Re: RAID 6 recovery (it's not looking good) Even More problems

Iain Rauch <groups@xxxxxxxxxxxxxxxxxxxxxx> · Sat, 17 Jan 2009 13:13:17 +0000

OK, Now I think I've screwed things up royally.

After cloning the partition of the 1.5TB disk to a replacement 500, it
wouldn't assemble as it had a different UUID.

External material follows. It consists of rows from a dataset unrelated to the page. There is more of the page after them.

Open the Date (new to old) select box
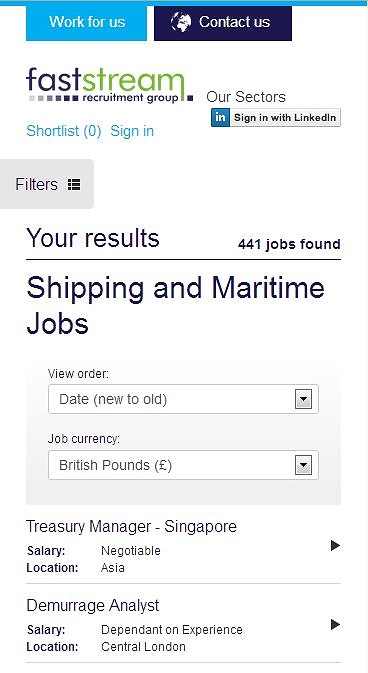 click(183, 399)
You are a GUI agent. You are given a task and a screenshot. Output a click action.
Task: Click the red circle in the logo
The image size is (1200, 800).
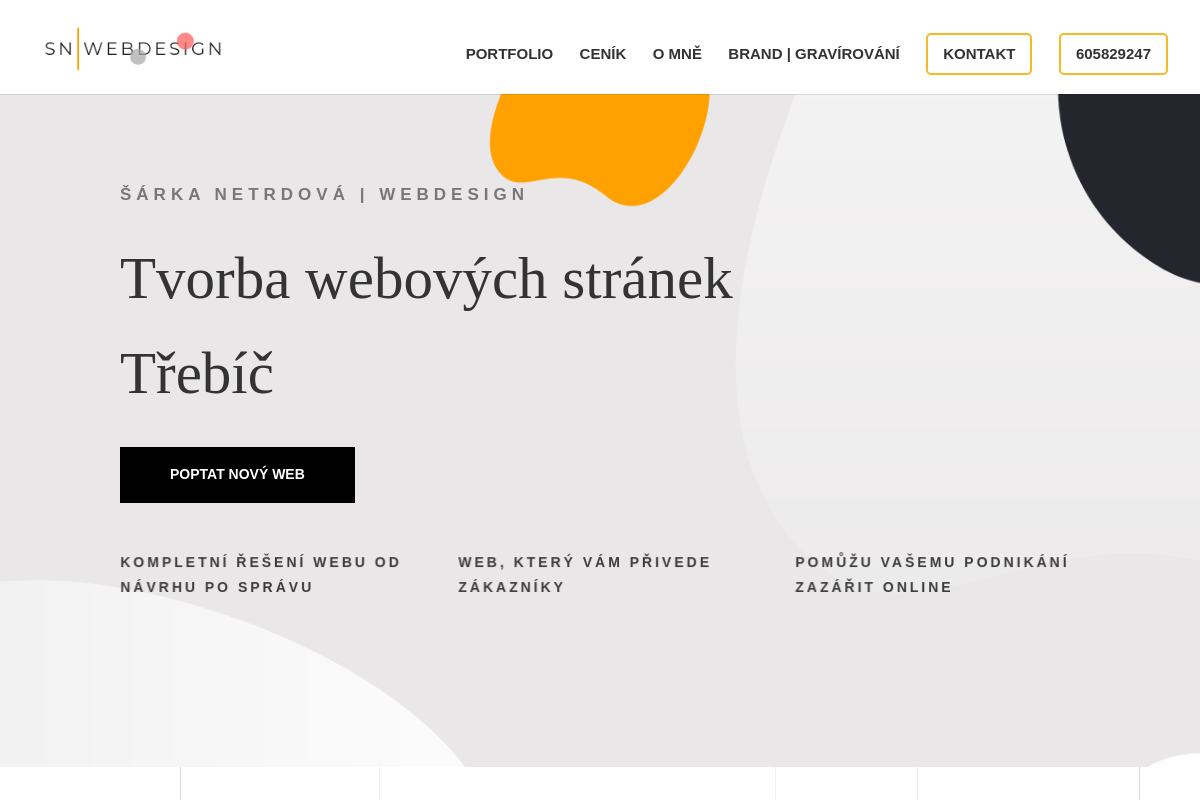click(x=185, y=41)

So I tried assembling with assume clean and the first time I got
mount: /dev/md0: can't read superblock

So I tried a different order and got
mount: Structure needs cleaning

And then trying the first order again I got
mdadm: failed to open /dev/sdp1 after earlier success - aborting

One drive started rebuilding so that must be of no use, one drive is very
dodgy and I wouldn't trust that it has correct data. One drive is the
replacement that got a different UUID somehow. So the problem is there are
three drives that have issues - plus sdp as the above error.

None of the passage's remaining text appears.